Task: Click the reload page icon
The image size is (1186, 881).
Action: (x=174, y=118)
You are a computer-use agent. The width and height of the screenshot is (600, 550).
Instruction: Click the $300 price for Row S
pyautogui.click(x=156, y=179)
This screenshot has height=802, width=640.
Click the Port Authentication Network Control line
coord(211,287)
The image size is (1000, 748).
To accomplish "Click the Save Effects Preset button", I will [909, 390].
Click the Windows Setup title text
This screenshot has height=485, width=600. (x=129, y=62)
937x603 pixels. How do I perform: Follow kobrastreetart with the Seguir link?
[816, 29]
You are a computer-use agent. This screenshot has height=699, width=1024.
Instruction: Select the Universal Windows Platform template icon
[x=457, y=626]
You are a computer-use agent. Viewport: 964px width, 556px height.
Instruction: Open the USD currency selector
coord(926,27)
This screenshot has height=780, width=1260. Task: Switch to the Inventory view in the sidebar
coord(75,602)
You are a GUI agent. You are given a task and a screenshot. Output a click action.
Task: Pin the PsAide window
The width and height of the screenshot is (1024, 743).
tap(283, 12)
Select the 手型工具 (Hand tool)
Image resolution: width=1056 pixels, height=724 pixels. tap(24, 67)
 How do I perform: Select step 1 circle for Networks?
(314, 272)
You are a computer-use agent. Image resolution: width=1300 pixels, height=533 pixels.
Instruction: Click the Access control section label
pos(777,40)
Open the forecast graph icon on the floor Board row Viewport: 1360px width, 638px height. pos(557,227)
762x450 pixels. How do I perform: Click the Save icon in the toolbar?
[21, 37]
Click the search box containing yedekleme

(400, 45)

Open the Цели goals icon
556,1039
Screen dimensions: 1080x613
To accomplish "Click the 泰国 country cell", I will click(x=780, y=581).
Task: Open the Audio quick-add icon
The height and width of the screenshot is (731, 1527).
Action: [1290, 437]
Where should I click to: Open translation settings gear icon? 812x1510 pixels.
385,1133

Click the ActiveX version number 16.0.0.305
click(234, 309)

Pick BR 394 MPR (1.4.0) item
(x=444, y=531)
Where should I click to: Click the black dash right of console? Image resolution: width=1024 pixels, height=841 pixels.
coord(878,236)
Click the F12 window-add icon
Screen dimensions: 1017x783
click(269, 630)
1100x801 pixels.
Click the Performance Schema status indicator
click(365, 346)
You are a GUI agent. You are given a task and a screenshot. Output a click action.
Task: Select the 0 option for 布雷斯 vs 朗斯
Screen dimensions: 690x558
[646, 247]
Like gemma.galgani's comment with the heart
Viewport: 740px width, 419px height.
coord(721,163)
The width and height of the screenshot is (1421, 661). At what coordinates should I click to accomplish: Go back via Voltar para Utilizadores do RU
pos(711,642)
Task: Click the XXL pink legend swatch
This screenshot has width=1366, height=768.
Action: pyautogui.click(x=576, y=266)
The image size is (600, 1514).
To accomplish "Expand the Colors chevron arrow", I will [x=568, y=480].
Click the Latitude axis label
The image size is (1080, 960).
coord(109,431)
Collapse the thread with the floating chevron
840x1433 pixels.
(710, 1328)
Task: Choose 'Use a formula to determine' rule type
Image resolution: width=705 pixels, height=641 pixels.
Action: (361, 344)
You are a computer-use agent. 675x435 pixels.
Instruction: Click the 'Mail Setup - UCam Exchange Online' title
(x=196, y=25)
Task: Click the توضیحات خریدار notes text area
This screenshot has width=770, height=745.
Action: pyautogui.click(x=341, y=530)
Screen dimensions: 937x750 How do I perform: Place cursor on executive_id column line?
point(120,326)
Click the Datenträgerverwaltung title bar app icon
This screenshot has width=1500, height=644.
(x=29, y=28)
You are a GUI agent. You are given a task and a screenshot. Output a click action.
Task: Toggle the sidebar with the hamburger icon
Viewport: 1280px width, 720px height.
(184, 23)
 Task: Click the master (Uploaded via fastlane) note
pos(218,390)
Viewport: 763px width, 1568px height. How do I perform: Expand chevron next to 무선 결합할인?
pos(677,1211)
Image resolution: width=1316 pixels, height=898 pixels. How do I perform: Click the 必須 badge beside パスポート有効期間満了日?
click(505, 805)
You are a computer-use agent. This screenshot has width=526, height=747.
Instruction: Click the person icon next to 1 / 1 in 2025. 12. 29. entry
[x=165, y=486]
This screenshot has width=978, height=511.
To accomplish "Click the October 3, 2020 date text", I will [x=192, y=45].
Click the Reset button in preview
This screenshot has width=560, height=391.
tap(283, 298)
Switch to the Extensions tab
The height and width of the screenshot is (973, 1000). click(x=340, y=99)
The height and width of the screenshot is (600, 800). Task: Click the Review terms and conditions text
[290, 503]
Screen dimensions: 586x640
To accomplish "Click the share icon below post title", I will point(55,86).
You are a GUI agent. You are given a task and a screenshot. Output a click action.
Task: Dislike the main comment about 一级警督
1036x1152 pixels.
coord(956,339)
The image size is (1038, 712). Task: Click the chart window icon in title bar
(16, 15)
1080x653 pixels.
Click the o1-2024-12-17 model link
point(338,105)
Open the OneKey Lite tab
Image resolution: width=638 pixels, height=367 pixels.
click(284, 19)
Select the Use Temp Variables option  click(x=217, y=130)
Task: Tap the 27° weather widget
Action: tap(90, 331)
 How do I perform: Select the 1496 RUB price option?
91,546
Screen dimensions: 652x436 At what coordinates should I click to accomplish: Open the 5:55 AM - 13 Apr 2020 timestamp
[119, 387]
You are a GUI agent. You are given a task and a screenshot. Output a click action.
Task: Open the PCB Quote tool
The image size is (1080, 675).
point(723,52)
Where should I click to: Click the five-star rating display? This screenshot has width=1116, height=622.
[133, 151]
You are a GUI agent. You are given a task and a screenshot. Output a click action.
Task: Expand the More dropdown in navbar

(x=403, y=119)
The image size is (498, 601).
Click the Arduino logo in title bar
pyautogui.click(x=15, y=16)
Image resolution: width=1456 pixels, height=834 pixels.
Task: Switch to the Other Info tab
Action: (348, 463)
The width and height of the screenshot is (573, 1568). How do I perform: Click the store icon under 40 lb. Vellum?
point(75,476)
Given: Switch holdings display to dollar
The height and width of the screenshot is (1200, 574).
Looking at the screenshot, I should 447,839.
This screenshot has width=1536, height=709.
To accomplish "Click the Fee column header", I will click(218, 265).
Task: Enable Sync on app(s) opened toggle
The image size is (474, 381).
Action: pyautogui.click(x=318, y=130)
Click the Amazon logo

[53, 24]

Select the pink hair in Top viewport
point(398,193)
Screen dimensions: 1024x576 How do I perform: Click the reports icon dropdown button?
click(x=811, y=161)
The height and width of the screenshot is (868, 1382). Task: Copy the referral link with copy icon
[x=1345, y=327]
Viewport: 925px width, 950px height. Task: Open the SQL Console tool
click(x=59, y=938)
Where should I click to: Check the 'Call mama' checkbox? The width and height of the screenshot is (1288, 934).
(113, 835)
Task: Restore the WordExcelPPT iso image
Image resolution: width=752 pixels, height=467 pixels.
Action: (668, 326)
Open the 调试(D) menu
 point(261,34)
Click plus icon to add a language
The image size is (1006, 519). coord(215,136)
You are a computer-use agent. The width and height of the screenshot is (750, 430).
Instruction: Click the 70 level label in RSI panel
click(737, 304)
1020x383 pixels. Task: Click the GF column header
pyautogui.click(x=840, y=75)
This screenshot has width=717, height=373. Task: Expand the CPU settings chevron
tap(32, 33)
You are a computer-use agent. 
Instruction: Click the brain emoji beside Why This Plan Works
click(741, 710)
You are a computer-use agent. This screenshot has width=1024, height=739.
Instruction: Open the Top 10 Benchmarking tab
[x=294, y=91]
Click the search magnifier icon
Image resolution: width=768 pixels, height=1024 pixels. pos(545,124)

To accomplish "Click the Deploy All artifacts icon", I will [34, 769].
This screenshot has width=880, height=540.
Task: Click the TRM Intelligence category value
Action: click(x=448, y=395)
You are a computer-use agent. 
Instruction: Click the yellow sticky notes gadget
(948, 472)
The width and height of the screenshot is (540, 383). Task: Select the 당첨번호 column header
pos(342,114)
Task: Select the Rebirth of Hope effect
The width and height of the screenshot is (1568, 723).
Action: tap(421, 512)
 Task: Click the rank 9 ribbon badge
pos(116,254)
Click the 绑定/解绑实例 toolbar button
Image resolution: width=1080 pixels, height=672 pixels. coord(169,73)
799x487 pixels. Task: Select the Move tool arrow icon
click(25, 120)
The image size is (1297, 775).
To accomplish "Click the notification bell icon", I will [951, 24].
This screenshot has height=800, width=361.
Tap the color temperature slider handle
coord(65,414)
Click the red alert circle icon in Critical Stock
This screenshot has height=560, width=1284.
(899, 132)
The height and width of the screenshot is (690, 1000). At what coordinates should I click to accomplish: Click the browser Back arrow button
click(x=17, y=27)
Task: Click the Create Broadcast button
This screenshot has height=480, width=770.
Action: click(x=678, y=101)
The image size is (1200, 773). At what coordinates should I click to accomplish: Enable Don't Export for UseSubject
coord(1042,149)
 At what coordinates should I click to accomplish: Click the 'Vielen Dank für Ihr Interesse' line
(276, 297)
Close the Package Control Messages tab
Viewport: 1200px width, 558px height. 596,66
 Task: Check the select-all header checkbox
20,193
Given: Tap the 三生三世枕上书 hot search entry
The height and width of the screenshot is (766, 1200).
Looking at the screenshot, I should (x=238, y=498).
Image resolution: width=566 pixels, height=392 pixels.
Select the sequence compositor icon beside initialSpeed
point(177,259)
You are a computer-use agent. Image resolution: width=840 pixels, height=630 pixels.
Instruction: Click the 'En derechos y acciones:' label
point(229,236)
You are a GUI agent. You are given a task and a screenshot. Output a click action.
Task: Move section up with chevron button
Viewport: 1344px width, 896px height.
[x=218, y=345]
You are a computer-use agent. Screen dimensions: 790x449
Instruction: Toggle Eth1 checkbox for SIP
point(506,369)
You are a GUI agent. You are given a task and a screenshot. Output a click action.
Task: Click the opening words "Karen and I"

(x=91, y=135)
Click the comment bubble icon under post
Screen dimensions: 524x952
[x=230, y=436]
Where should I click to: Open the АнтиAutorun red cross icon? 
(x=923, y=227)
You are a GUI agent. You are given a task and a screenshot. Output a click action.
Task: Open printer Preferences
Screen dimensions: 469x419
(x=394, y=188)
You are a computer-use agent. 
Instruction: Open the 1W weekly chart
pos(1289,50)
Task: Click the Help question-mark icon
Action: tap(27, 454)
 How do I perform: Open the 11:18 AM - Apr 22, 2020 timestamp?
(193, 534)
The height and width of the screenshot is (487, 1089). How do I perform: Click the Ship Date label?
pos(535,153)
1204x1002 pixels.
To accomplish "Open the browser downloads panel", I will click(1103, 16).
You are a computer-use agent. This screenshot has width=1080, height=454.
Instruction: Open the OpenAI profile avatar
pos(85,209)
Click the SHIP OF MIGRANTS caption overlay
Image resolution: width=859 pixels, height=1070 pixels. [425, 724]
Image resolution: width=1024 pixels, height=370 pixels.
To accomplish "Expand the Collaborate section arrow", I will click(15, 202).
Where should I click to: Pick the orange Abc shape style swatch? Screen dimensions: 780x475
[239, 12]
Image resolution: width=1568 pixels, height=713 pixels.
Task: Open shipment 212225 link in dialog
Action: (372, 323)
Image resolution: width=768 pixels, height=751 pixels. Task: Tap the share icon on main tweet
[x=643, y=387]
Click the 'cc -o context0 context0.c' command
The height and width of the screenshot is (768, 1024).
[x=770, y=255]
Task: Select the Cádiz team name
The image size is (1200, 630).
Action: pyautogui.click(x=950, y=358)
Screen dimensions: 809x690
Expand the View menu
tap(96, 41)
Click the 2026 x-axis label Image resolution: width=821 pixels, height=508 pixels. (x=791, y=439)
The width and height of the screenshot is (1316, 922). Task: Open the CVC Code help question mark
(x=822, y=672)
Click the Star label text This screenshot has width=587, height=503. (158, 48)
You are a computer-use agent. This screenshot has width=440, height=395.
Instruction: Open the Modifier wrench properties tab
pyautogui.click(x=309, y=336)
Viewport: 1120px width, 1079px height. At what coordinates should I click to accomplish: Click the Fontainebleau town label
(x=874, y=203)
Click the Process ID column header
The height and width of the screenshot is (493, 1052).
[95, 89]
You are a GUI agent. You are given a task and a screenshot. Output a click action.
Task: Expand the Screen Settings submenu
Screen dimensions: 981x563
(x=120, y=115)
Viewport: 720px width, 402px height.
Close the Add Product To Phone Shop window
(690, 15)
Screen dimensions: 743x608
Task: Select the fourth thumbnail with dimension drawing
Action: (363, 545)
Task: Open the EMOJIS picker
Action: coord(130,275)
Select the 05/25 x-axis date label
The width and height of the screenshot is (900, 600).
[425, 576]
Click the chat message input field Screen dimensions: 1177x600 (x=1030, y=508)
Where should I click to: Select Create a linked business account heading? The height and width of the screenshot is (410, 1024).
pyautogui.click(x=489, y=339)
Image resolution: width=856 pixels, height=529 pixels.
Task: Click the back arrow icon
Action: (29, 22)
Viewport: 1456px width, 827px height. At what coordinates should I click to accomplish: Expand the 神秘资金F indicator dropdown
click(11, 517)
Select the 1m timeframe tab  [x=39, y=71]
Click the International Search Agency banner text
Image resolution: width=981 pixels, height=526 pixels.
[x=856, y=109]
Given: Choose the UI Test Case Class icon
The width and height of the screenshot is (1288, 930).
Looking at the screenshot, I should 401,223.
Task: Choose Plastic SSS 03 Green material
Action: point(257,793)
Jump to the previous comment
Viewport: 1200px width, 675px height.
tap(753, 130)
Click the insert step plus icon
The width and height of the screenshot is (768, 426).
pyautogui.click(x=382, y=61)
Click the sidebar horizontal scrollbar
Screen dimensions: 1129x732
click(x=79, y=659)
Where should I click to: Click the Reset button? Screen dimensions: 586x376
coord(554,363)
*****
> **Task instructions**: Exactly the lines running from the top of the records to the line that contains "This screenshot has height=802, width=640.", inclusive, must be set down, and nothing more.

> **Answer section**:
Task: Click the reload page icon
The image size is (1186, 881).
Action: (x=174, y=118)
You are a computer-use agent. The width and height of the screenshot is (600, 550).
Instruction: Click the $300 price for Row S
pyautogui.click(x=156, y=179)
This screenshot has height=802, width=640.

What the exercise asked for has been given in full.